▶ _WHAT THIS TASK INVOLVES_:
Output the lines of the records from the one containing "How do I perform: Click the refresh" through the last, both ends included. Leave pictures out.
•••
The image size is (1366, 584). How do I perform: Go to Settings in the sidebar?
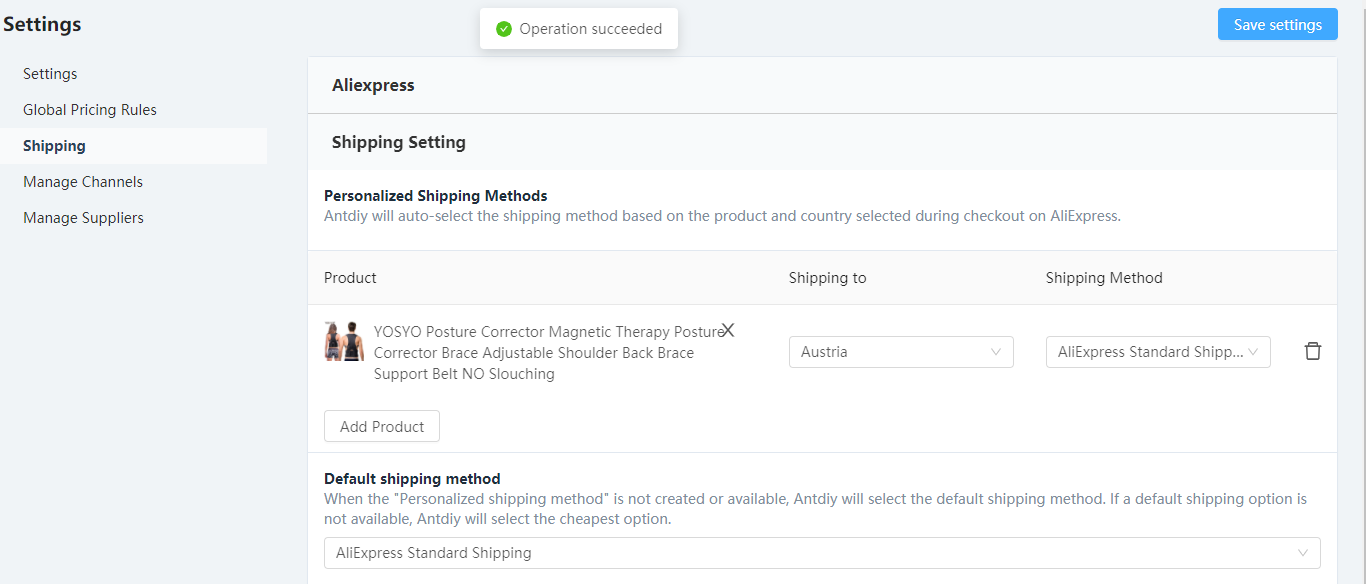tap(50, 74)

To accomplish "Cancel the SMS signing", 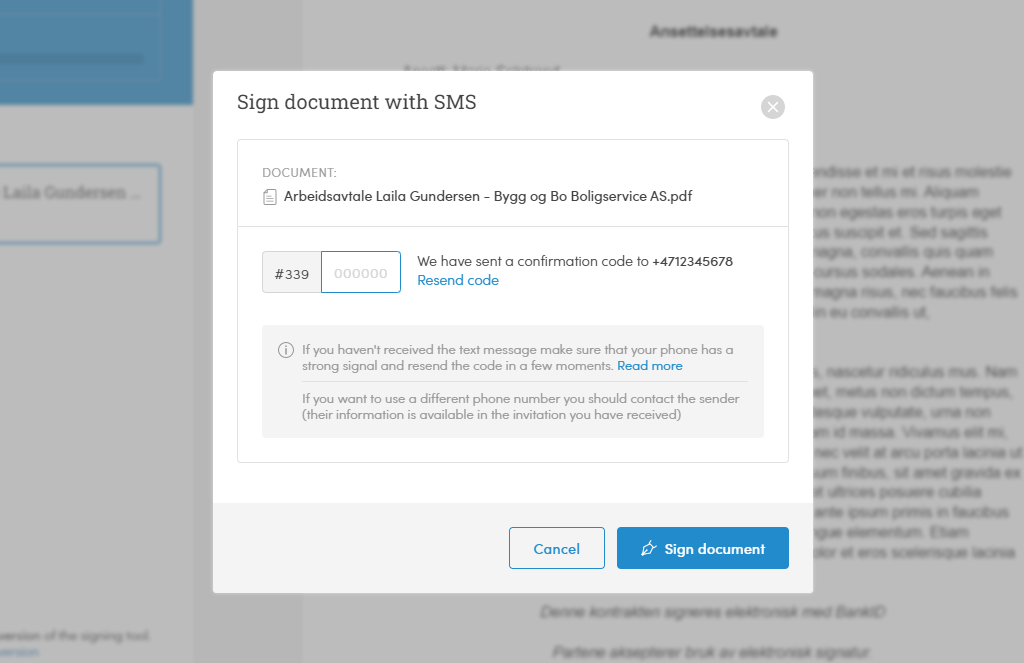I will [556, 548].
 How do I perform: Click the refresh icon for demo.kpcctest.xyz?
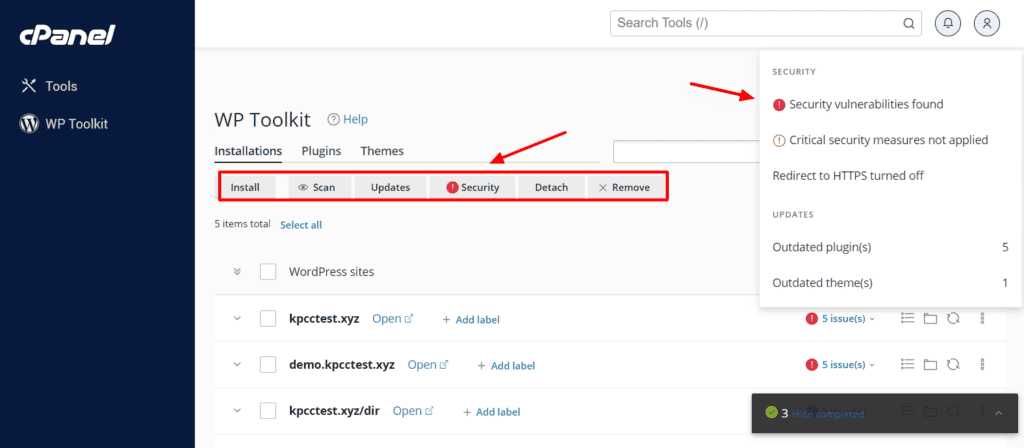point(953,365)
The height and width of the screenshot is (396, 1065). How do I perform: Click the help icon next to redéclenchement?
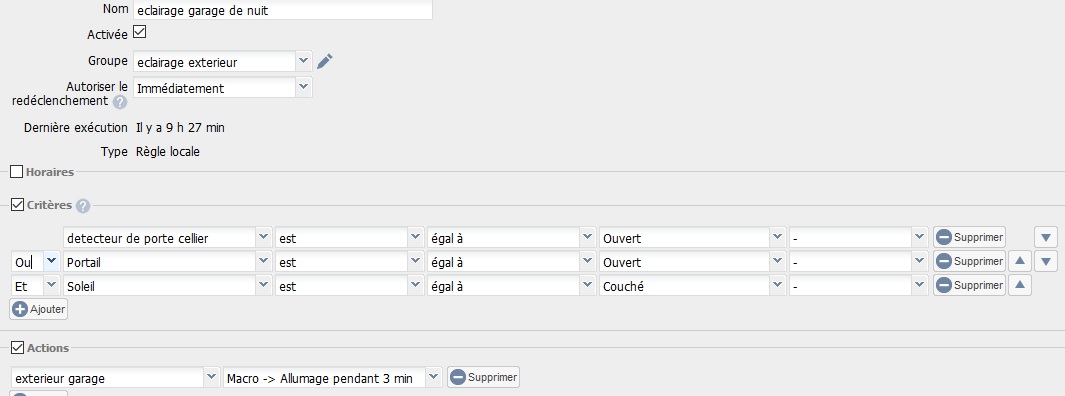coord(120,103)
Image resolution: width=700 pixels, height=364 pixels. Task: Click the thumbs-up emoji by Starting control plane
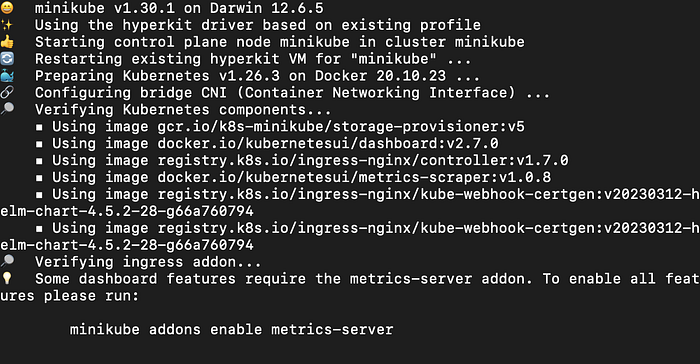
•••
▶ _FINISHED EXERCISE_:
 How do I perform: Click the refresh icon for demo.kpcctest.xyz?
point(953,365)
The height and width of the screenshot is (396, 1065). How do I perform: Click the help icon next to redéclenchement?
coord(120,103)
Image resolution: width=700 pixels, height=364 pixels. Task: Click the thumbs-up emoji by Starting control plane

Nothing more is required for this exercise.